**What you should do**
Write the records out again, exactly as they stand below.

**Material for this task**
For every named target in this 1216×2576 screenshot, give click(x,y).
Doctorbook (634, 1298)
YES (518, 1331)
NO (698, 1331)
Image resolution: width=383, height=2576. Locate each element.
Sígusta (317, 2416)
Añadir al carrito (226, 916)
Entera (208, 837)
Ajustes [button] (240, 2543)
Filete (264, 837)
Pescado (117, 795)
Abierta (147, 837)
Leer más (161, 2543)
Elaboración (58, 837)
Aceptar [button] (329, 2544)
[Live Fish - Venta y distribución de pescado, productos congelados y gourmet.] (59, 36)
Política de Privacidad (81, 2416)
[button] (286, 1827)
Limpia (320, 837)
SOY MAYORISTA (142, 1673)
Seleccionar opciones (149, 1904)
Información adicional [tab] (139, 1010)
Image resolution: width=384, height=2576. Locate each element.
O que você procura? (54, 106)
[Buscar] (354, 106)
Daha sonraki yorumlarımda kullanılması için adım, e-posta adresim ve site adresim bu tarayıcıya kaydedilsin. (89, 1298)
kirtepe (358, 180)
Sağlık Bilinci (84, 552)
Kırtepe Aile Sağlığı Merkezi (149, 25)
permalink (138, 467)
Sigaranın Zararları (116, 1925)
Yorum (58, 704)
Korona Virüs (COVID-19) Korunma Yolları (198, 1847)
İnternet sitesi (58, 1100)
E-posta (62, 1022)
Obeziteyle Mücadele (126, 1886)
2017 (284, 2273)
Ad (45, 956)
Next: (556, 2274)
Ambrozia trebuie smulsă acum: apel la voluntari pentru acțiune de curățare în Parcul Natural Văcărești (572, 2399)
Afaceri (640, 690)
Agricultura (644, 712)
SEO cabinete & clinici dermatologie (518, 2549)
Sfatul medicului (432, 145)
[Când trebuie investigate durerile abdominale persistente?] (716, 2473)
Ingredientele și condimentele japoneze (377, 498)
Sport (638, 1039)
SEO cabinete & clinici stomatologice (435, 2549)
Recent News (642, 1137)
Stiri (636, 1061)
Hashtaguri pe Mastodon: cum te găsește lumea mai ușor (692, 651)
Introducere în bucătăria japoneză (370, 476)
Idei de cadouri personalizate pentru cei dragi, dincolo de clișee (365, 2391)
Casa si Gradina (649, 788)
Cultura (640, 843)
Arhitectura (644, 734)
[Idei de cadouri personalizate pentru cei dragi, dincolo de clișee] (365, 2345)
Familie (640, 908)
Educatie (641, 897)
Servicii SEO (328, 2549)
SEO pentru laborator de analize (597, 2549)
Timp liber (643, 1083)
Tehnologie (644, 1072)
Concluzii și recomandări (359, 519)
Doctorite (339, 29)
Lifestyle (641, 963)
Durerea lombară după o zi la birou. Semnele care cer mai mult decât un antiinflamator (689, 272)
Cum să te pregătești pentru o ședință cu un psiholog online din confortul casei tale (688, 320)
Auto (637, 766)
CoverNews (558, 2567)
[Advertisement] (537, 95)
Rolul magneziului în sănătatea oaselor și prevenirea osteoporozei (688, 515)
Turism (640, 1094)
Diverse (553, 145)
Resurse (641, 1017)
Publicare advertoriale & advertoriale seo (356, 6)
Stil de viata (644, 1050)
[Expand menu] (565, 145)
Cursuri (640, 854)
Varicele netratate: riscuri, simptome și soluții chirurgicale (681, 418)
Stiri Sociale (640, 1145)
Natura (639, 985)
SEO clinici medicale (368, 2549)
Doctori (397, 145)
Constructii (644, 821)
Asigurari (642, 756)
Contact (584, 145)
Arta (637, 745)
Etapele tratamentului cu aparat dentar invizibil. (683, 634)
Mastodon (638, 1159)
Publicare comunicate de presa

**Reply to the exercise**
For every named target in this 1216×2576 screenshot, give click(x,y).
Doctorbook (634, 1298)
YES (518, 1331)
NO (698, 1331)
Image resolution: width=383, height=2576. Locate each element.
Sígusta (317, 2416)
Añadir al carrito (226, 916)
Entera (208, 837)
Ajustes [button] (240, 2543)
Filete (264, 837)
Pescado (117, 795)
Abierta (147, 837)
Leer más (161, 2543)
Elaboración (58, 837)
Aceptar [button] (329, 2544)
[Live Fish - Venta y distribución de pescado, productos congelados y gourmet.] (59, 36)
Política de Privacidad (81, 2416)
[button] (286, 1827)
Limpia (320, 837)
SOY MAYORISTA (142, 1673)
Seleccionar opciones (149, 1904)
Información adicional [tab] (139, 1010)
Image resolution: width=384, height=2576. Locate each element.
O que você procura? (54, 106)
[Buscar] (354, 106)
Daha sonraki yorumlarımda kullanılması için adım, e-posta adresim ve site adresim bu tarayıcıya kaydedilsin. (89, 1298)
kirtepe (358, 180)
Sağlık Bilinci (84, 552)
Kırtepe Aile Sağlığı Merkezi (149, 25)
permalink (138, 467)
Sigaranın Zararları (116, 1925)
Yorum (58, 704)
Korona Virüs (COVID-19) Korunma Yolları (198, 1847)
İnternet sitesi (58, 1100)
E-posta (62, 1022)
Obeziteyle Mücadele (126, 1886)
2017 (284, 2273)
Ad (45, 956)
Next: (556, 2274)
Ambrozia trebuie smulsă acum: apel la voluntari pentru acțiune de curățare în Parcul Natural Văcărești (572, 2399)
Afaceri (640, 690)
Agricultura (644, 712)
SEO cabinete & clinici dermatologie (518, 2549)
Sfatul medicului (432, 145)
[Când trebuie investigate durerile abdominale persistente?] (716, 2473)
Ingredientele și condimentele japoneze (377, 498)
Sport (638, 1039)
SEO cabinete & clinici stomatologice (435, 2549)
Recent News (642, 1137)
Stiri (636, 1061)
Hashtaguri pe Mastodon: cum te găsește lumea mai ușor (692, 651)
Introducere în bucătăria japoneză (370, 476)
Idei de cadouri personalizate pentru cei dragi, dincolo de clișee (365, 2391)
Casa si Gradina (649, 788)
Cultura (640, 843)
Arhitectura (644, 734)
[Idei de cadouri personalizate pentru cei dragi, dincolo de clișee] (365, 2345)
Familie (640, 908)
Educatie (641, 897)
Servicii SEO (328, 2549)
SEO pentru laborator de analize (597, 2549)
Timp liber (643, 1083)
Tehnologie (644, 1072)
Concluzii și recomandări (359, 519)
Doctorite (339, 29)
Lifestyle (641, 963)
Durerea lombară după o zi la birou. Semnele care cer mai mult decât un antiinflamator (689, 272)
Cum să te pregătești pentru o ședință cu un psiholog online din confortul casei tale (688, 320)
Auto (637, 766)
CoverNews (558, 2567)
[Advertisement] (537, 95)
Rolul magneziului în sănătatea oaselor și prevenirea osteoporozei (688, 515)
Turism (640, 1094)
Diverse (553, 145)
Resurse (641, 1017)
Publicare advertoriale & advertoriale seo (356, 6)
Stil de viata (644, 1050)
[Expand menu] (565, 145)
Cursuri (640, 854)
Varicele netratate: riscuri, simptome și soluții chirurgicale (681, 418)
Stiri Sociale (640, 1145)
Natura (639, 985)
SEO clinici medicale (368, 2549)
Doctori (397, 145)
Constructii (644, 821)
Asigurari (642, 756)
Contact (584, 145)
Arta (637, 745)
Etapele tratamentului cu aparat dentar invizibil. (683, 634)
Mastodon (638, 1159)
Publicare comunicate de presa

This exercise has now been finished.